The numbers by themselves only tell part of the story. Recently, the news has been replete with stories concerning the woes of states’ and municipalities’ budget problems. Here the L.A. Times documents California’s budget difficulties.
Budget problems in state and local government are expected to further drag down the state’s recovery, Levy said. Even if they don’t get pink slips, state employees are earning less money because of furloughs and salary reductions, which reduces consumer spending in the state.
New Jersey Governor, Chris Christie has, of late, been making much noise about necessary budget reductions. His state is facing a budget crisis and the actions he is considering are unprecedented. Business Week reports:
All levels of government have to be looked at when considering whether public jobs or agencies should be operated by private companies, Christie said after signing an executive order creating a panel to study the issue.
“I would be doing this even if we weren’t in a fiscal emergency,” Christie told reporters today in Trenton. “This is a task force that I believe is incredibly important because of our current budget conditions.”
Detroit, Michigan is feeling the pinch as well.
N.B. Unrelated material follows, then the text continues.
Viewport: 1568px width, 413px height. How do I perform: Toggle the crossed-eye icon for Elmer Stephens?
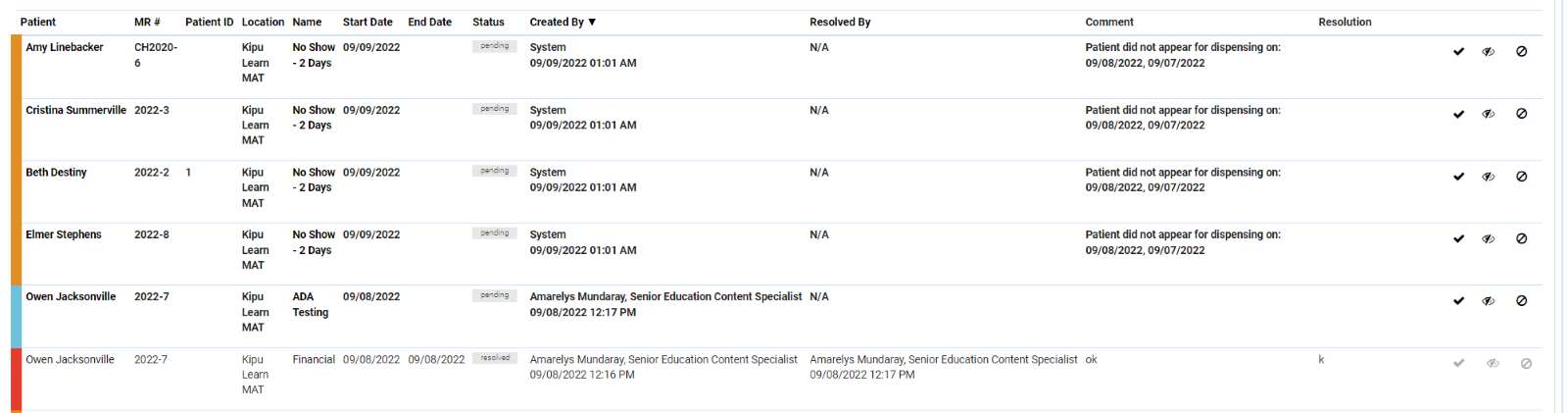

Scripps News covers some drastic measures the mayor is considering to meet the budget shortfalls. And if you’ve been through the abandoned neighborhoods in Detroit, seen the burned out buildings with your own eyes, this comes as welcome news.
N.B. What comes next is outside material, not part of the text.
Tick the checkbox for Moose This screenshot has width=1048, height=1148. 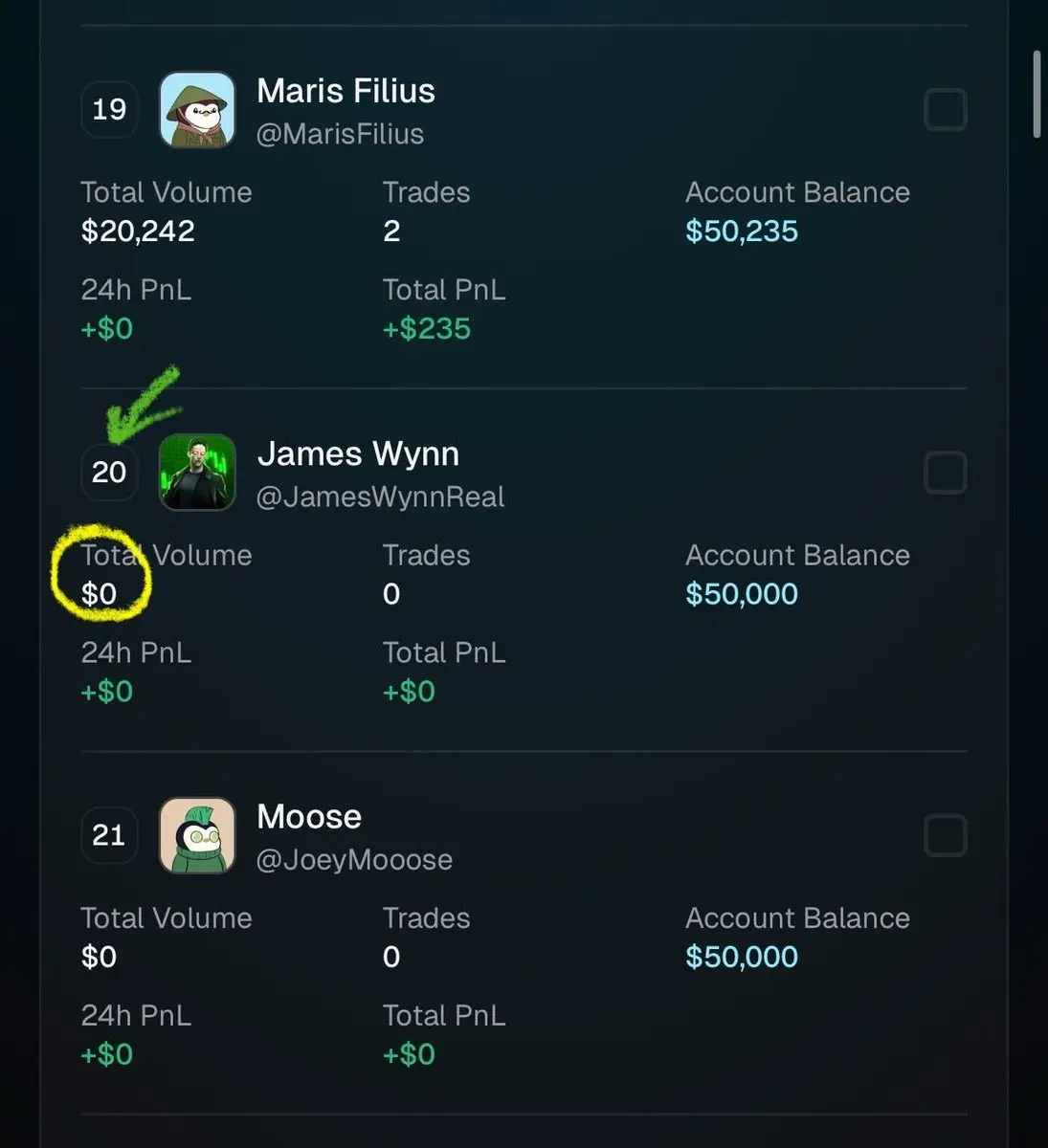946,835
Mayor Dave Bing is proposing to abandon large swaths of the city, move the few people remaining to more functional neighborhoods, tear down the buildings left behind and let what’s left become forests, pastures and farmland.
The consolidation, aside from eliminating square miles of eyesores, would cut the cost of services like police, fire, snow removal, water and sewage.
Recent reports of North Carolina, Alabama and Hawaii delaying income tax returns underline the situation as well. And it’s no wonder, when you look at the levels of state and municipal debt as they compare to the production in those states. Many states, along with their local governments are carrying a debt load several times what they produce.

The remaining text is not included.